1. Pourquoi la distribution sélective est essentielle pour les marques de luxe
Dans l’univers du luxe et de la beauté, l’image de marque est indissociable du contrôle de la distribution.
Les Maisons souhaitent garantir que leurs produits soient commercialisés dans des points de vente correspondant à leur positionnement haut de gamme, qu’il s’agisse de boutiques physiques, de grands magasins ou de plateformes en ligne soigneusement sélectionnées.
La distribution sélective permet ainsi de :
- Maintenir une cohérence d’image et d’expérience client,
- Préserver la valeur perçue du produit,
- Éviter les ventes non autorisées ou les importations parallèles qui nuisent à l’exclusivité de la marque.

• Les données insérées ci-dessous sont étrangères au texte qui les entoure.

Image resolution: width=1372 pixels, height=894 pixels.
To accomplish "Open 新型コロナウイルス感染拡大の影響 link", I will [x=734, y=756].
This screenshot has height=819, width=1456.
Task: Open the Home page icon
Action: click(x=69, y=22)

Mais ce modèle doit être soigneusement encadré pour respecter le droit de la concurrence européen et national.
2. Le cadre juridique : l’article 101 TFUE et l’arrêt Coty
La distribution sélective n’est pas interdite en soi par le droit européen.
Elle est encadrée par l’article 101, paragraphe 1, du Traité sur le fonctionnement de l’Union européenne (TFUE), qui prohibe les accords restreignant la concurrence, sauf s’ils remplissent les conditions de l’article 101, paragraphe 3, ou s’ils bénéficient de l’exemption par catégorie prévue par le Règlement (UE) 2022/720 sur les accords verticaux (VBER).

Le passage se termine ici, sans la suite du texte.